▸ **About this task**
Would you restate the entries below word for word, starting at the first line and ending with the one that has "Task: Add player with 加为好友 button"?

▸ **Data shown**
BEGIN
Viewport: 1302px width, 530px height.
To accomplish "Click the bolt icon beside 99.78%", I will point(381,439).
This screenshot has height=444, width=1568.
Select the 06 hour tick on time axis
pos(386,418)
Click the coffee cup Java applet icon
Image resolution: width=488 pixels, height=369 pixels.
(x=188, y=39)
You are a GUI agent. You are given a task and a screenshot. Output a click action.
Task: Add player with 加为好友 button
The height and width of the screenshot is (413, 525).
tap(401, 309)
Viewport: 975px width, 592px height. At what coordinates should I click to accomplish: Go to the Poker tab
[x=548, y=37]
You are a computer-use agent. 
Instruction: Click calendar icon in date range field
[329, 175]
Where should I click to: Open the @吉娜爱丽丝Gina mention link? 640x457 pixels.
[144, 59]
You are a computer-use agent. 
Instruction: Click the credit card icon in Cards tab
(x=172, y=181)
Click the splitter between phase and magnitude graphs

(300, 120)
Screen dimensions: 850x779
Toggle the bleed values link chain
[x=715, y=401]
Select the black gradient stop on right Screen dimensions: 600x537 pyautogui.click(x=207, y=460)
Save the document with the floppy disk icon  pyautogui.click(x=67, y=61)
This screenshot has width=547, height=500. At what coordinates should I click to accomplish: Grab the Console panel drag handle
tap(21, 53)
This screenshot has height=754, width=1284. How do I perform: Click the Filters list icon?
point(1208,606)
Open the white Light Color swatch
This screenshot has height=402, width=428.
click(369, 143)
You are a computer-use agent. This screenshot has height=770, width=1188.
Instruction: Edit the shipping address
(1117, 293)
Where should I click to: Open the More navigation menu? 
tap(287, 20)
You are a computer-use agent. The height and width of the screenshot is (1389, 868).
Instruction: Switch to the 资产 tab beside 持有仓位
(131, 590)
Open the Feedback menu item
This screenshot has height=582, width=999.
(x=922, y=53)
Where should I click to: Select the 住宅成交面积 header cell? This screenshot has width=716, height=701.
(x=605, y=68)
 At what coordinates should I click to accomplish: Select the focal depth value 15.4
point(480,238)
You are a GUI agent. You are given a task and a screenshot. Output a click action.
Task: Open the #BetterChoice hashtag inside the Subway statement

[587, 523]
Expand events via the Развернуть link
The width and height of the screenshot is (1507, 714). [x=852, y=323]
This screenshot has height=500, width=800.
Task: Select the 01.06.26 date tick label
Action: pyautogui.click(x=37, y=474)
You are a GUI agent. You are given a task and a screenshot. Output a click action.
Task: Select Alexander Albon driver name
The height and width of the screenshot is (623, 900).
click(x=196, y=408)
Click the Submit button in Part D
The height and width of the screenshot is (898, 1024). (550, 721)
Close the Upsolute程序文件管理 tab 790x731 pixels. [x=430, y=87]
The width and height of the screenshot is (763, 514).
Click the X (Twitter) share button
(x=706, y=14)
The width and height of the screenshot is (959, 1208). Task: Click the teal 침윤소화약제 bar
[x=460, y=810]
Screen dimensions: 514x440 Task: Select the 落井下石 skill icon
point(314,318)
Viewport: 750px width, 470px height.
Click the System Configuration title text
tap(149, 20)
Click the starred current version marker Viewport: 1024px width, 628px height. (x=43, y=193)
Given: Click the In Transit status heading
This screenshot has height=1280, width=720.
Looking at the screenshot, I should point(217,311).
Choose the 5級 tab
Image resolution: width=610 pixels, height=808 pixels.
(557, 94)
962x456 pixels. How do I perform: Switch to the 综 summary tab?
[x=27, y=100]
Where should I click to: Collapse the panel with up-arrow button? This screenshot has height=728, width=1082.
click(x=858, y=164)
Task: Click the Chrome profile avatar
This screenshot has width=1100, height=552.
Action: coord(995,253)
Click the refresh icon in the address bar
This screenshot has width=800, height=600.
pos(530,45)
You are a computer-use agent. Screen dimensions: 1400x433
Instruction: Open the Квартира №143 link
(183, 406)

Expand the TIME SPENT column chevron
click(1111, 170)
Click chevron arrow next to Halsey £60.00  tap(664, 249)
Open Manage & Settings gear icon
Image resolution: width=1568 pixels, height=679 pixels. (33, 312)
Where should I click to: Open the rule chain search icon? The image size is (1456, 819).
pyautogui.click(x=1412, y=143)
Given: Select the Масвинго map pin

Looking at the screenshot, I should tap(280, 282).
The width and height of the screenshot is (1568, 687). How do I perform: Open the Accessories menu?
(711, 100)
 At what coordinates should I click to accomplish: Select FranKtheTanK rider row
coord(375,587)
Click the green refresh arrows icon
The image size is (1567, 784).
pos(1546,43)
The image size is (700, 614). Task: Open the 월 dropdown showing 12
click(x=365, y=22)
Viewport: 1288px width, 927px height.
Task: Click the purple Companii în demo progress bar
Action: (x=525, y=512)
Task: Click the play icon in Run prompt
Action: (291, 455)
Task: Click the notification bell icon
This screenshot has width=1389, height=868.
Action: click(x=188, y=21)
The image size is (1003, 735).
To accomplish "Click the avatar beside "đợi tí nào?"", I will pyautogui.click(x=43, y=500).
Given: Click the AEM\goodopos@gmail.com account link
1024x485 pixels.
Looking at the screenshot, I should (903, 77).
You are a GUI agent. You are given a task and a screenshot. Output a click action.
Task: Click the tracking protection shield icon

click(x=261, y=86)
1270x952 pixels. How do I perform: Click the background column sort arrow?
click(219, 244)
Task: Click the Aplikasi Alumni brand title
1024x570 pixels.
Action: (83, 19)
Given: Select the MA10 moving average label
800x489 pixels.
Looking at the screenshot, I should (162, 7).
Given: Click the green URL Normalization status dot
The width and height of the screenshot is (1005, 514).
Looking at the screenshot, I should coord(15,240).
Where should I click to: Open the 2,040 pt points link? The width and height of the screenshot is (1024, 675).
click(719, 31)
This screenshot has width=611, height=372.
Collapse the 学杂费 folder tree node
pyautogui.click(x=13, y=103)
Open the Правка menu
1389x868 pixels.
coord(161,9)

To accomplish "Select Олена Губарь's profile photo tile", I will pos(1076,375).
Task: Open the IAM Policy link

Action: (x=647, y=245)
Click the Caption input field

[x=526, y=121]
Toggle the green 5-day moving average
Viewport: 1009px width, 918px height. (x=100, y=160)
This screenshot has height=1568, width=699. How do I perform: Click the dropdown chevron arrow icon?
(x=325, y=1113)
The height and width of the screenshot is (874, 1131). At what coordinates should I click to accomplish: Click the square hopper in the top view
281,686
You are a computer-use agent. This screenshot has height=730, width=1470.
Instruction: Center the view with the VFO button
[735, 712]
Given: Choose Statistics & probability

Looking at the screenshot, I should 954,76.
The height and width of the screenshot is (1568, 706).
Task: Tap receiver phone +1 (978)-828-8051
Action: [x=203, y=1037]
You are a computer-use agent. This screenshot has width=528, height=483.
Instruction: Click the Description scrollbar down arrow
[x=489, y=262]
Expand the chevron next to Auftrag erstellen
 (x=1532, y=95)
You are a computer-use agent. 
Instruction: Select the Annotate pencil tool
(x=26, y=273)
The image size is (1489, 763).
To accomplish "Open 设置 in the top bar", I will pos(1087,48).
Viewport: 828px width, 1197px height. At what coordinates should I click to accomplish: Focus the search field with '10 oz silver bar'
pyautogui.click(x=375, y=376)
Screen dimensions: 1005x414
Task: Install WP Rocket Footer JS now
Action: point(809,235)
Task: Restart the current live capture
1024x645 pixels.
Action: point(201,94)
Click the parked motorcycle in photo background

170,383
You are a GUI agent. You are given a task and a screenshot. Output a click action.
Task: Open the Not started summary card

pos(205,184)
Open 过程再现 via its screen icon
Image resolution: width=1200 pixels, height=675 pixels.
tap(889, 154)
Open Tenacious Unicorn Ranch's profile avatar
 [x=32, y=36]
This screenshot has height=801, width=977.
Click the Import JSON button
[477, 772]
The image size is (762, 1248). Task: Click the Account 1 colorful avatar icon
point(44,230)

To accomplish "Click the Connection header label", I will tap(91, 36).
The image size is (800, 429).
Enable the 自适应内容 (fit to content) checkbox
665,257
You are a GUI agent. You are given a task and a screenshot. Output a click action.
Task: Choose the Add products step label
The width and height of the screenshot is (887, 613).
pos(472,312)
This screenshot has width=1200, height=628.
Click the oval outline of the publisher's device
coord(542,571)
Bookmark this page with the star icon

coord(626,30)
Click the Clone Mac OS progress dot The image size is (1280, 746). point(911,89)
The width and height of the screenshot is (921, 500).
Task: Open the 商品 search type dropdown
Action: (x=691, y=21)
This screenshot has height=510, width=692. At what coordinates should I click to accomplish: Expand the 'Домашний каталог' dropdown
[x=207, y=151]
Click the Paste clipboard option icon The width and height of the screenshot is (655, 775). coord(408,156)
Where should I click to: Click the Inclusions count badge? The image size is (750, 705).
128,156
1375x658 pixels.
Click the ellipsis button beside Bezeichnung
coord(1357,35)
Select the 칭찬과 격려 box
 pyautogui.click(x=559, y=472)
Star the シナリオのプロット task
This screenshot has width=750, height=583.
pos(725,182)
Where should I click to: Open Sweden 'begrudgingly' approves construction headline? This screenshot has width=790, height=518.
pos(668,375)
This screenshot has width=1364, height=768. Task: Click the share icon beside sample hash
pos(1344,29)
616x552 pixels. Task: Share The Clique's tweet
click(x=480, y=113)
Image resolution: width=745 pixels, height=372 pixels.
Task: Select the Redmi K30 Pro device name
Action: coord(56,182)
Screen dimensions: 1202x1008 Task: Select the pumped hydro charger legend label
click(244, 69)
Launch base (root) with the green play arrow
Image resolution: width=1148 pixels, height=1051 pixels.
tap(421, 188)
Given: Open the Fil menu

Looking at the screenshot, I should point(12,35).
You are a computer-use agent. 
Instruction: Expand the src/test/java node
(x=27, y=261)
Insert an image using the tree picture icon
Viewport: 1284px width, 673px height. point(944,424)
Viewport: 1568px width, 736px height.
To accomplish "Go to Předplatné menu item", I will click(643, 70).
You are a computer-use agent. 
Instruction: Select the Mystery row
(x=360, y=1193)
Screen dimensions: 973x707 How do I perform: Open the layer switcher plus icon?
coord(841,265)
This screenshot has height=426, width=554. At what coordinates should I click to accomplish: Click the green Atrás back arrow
END
▸ **Output below**
Viewport: 1302px width, 530px height.
To accomplish "Click the bolt icon beside 99.78%", I will point(381,439).
This screenshot has height=444, width=1568.
Select the 06 hour tick on time axis
pos(386,418)
Click the coffee cup Java applet icon
Image resolution: width=488 pixels, height=369 pixels.
(x=188, y=39)
You are a GUI agent. You are given a task and a screenshot. Output a click action.
Task: Add player with 加为好友 button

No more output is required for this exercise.